» **Instructions to follow**: Go through the data and report each line that holds the string "accomplish".

Collected data entries:
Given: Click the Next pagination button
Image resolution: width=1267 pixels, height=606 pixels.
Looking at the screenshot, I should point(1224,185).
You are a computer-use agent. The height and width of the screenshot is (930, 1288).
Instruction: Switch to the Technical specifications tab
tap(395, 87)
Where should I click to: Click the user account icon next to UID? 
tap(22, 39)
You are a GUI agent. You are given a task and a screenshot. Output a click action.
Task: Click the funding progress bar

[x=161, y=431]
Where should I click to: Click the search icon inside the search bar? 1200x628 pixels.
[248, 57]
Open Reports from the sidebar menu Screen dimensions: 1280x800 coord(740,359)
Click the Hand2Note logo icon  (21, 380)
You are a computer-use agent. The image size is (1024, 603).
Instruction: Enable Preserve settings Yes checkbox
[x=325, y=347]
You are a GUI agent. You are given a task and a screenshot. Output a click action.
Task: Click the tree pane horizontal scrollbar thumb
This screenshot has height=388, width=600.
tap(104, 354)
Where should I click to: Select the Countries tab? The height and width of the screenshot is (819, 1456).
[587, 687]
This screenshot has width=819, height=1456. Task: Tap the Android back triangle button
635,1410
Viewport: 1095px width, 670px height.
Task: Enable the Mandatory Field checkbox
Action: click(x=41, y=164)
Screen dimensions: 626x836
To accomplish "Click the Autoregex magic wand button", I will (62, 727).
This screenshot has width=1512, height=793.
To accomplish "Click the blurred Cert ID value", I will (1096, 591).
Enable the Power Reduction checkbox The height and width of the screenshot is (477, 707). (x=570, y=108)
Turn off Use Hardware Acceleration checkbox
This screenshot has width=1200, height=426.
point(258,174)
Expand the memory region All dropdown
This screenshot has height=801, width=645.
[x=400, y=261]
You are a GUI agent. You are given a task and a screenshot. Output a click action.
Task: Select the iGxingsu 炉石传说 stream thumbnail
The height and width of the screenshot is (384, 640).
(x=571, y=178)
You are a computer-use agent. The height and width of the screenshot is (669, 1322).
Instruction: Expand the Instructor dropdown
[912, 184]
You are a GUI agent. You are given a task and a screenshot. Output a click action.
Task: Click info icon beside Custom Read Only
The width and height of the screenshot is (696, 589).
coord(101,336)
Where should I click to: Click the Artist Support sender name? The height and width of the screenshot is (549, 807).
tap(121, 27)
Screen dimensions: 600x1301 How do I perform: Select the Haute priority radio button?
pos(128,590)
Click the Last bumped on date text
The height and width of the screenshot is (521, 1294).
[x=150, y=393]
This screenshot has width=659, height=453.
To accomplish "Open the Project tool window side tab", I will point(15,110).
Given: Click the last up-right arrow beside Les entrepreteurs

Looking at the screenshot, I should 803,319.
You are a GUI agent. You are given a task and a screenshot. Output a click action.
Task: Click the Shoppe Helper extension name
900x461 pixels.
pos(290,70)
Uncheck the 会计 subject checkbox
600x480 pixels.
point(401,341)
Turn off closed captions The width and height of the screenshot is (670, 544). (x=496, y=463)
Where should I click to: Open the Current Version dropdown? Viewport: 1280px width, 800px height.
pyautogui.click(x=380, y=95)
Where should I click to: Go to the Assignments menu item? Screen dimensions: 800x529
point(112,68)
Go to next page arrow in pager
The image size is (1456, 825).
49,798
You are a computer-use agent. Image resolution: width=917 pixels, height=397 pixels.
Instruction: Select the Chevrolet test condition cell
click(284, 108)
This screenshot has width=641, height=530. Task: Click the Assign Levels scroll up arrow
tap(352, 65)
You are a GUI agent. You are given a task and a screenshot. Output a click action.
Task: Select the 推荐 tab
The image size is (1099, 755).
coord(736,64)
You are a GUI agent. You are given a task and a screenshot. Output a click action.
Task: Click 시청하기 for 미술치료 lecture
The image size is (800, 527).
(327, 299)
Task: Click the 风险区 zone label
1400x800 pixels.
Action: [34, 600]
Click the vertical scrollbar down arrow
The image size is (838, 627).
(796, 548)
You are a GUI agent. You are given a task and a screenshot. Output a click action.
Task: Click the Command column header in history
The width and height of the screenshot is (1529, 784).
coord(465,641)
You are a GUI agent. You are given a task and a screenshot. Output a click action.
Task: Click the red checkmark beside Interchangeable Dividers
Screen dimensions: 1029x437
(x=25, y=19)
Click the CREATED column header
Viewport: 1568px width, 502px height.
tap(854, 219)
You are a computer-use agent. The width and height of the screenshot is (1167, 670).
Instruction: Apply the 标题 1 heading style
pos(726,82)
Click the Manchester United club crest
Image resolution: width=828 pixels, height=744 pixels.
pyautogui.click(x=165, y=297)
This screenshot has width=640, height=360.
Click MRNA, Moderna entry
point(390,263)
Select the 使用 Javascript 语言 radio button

» **Expected output**:
To accomplish "Click the Autoregex magic wand button", I will (62, 727).
To accomplish "Click the blurred Cert ID value", I will (1096, 591).
To accomplish "Open the Project tool window side tab", I will point(15,110).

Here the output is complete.